Louis Undercover, written by Fanny Britt, illustrated by Isabelle Arsenault, translated from the French by Christelle Morelli and Susan Ouriou
English translation published in 2017 by Groundwood Books
Louis is a boy, around 10 years old I’d say. An eminently ordinary boy. Not a bully. Not a nerd. Not a superb athlete, rock star wannabe, or class clown. Just your average, nice, kid. Big brother to Truffle, an innocent, carefree, squirt with a penchant for James Brown.
Louis’s circumstances, however, are presently demanding more than average responses from him. First is his father’s alcoholism and his parents’ separation. Our entry point into Louis’s life is, in fact, his keen, poignant observations about the wreckage in his dad’s life. ” My dad cries,” he tells us. As in, birds fly, waves toss, and his dad cries. It is woven into his essence as day after day he loses control, drinks himself into oblivion, and sobs alone in the dark.
Louis is old enough to remember the halcyon days when their family was healthy and rich with buttery ordinariness. He’s old enough to catch the veiled pain in his mom’s eye, to peek from the shadows at his dad’s desperation, to overhear heart-crushing sentiments spoken in late night arguments. Louis’s response to all of this is to shield Truffle from pain, and shield his parents as well by pretending not to notice, hear, see, the worst of the grievous shambles they’re clearly trying to hide from him.
The second situation demanding Louis’s attention is just as potent: He is utterly besotted with a girl, the lovely and brave Billie. Ah, Billie. Suave and bespectacled, bookish and preternaturally cool-headed. This is a girl, that “when she does speak, the world ignites and explodes in clusters of honey and fire.” Yeah. Basically a Greek goddess. Not that Louis ever has spoken to her. But he’s working up his nerve with the help of his buddy, Boris. Any day now, he’s going to just walk up to her and say…something.
Both of these situations, then, require a boatload of courage and Louis wrestles with bravery throughout his account. The story takes place over the span of just a few weeks, weeks in which we feel the bucking and rolling and yawing of his world, the adjustments continually required of him, the fear and dismay over his parents’ brokenness, and the intimidation of his first crush. Louis notices mainly his own short-comings, feels ashamed of his apparent lack of bravery, even while our hearts throb with the kindness, courage, and generosity of this very young boy. In the end, Louis takes one big step forward in his understanding of the courage required to love another person and is simply, delightfully rewarded.

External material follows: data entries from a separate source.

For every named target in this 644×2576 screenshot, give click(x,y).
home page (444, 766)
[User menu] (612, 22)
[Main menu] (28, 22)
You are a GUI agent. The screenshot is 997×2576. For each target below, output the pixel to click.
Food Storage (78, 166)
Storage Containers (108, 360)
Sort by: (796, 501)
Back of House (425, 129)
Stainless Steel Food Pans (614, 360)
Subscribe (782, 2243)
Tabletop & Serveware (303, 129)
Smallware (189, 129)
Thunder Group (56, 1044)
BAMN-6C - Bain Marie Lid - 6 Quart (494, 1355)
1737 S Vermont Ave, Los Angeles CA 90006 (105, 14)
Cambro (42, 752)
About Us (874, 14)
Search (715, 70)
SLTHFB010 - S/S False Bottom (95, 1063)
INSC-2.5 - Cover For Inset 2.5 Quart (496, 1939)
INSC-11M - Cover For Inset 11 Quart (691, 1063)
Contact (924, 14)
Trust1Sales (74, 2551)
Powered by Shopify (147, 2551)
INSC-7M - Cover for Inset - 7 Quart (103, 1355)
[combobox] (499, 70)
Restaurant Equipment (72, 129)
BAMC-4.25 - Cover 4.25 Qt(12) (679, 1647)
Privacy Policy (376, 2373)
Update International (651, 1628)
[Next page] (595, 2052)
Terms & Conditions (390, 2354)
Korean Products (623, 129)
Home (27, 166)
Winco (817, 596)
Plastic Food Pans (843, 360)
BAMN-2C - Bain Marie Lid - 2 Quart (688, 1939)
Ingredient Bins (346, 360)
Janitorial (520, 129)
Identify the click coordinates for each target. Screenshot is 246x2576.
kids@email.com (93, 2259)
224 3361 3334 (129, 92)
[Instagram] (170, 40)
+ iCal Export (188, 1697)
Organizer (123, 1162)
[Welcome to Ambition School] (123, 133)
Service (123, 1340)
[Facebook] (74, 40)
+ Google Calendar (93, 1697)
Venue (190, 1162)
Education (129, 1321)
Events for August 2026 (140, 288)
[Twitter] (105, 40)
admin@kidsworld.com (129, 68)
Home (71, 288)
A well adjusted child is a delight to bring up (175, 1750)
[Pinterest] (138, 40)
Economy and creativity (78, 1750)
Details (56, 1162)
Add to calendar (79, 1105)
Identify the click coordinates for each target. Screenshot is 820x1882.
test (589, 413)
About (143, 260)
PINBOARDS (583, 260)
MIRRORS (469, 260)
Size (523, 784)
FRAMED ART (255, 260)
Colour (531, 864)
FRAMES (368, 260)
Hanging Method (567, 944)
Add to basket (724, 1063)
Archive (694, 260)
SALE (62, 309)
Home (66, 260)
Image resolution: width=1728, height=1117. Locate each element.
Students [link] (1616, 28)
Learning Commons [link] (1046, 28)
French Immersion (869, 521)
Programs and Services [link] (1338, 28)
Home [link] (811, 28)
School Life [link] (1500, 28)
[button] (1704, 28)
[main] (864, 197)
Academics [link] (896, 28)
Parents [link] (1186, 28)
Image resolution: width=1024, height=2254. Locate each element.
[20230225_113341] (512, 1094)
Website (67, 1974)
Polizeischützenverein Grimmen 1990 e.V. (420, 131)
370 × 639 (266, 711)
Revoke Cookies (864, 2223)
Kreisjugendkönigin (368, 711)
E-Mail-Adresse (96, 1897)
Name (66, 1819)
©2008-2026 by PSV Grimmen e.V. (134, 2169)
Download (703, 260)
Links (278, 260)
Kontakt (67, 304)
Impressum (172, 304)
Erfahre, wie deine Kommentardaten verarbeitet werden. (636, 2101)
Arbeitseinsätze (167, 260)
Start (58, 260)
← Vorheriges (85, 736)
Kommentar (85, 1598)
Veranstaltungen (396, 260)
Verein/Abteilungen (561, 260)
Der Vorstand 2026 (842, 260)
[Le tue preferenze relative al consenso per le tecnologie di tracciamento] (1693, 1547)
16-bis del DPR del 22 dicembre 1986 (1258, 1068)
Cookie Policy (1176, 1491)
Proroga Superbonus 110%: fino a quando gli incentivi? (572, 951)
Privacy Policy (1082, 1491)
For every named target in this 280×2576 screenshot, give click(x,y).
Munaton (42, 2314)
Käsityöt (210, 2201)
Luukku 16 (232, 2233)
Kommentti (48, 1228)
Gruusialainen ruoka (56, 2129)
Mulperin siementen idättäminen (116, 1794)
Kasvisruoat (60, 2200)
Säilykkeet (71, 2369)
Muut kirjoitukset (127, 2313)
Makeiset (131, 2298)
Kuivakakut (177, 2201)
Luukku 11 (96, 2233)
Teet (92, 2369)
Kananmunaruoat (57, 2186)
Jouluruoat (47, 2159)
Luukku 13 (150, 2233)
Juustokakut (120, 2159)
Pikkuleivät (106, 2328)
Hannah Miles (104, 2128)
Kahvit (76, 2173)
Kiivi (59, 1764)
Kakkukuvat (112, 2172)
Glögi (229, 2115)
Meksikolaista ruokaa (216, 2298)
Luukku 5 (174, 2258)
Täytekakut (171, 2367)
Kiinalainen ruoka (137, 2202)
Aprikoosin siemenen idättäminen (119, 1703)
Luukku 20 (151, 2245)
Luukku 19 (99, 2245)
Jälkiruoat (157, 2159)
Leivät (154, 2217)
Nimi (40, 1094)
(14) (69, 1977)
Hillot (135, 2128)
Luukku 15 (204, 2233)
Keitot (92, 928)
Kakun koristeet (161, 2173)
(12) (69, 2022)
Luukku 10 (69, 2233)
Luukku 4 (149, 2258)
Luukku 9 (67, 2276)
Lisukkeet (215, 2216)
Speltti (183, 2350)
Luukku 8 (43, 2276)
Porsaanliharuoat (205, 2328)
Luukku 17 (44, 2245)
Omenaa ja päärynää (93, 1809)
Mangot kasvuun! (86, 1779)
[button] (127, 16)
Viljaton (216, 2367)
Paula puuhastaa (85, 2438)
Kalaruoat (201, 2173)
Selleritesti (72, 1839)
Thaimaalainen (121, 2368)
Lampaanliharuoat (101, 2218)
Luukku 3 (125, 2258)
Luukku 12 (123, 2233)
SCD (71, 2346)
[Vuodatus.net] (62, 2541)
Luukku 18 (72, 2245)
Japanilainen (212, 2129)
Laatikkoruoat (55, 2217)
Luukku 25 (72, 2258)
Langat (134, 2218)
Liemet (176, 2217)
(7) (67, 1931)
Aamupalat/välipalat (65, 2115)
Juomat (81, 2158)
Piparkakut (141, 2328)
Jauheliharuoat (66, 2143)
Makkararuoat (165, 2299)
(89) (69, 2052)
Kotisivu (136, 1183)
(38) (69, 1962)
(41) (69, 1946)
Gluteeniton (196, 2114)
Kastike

With Truffle and Boris providing wonderful, understated comic relief, the radiance of Billie spreading beauty wherever she goes, and the naive goodness of Louis anchoring his own story in decency and strength, Fanny Britt has pulled off an exploration of some excruciatingly painful moments in a child’s life while still ending up with a book that cheers and encourages us. Arsenault’s brilliant illustration work is, as always, subdued, her predominantly taupe, white, and charcoal scenes giving us the almost nostalgic sense of a grainy old film. She’s added sparing, symbolic additions of mint green and teardrop blue, and some gregarious infusions of dandelion yellow when the sunshine of Billie radiates into the world.
Highly recommended for ages 10 through adult (it would make a fine book club read), this is a remarkable window into the pain of addiction, that’s simultaneously tender and charming.